▸ **Description of the task**
Take the data below and copy exactly the lines starting at the one with "Click the Image File Path label" and finishing at the one with "The image size is (365, 221).", both included.

▸ **Task material**
◆ ◆ ◆ ◆

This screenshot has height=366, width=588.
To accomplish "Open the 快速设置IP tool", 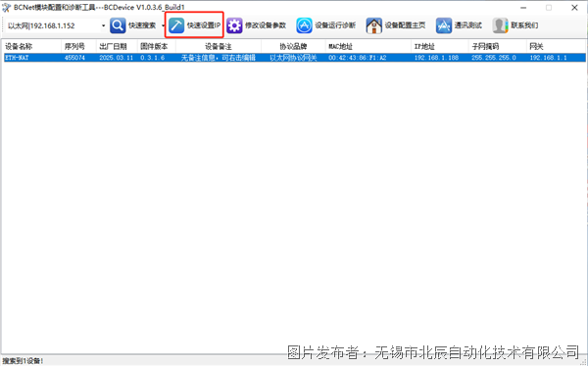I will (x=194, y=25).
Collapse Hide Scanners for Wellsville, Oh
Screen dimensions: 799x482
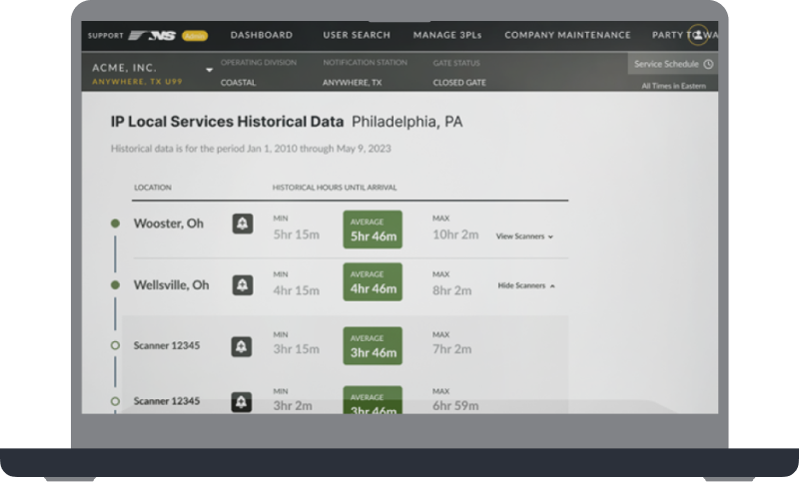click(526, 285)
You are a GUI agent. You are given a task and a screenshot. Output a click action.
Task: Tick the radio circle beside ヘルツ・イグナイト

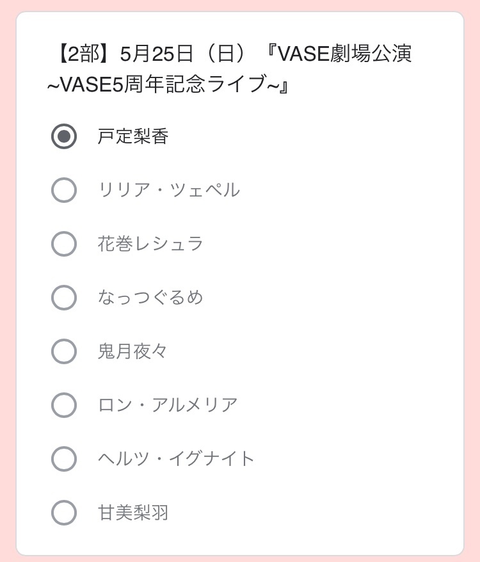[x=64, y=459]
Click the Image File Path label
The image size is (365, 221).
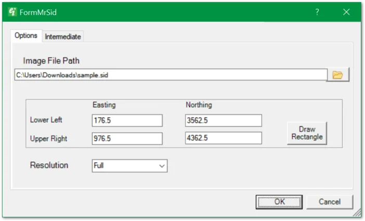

◆ ◆ ◆ ◆

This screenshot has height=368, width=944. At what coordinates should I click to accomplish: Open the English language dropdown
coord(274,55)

◆ ◆ ◆ ◆

▸ **Written solution**
Click the Image File Path label
The image size is (365, 221).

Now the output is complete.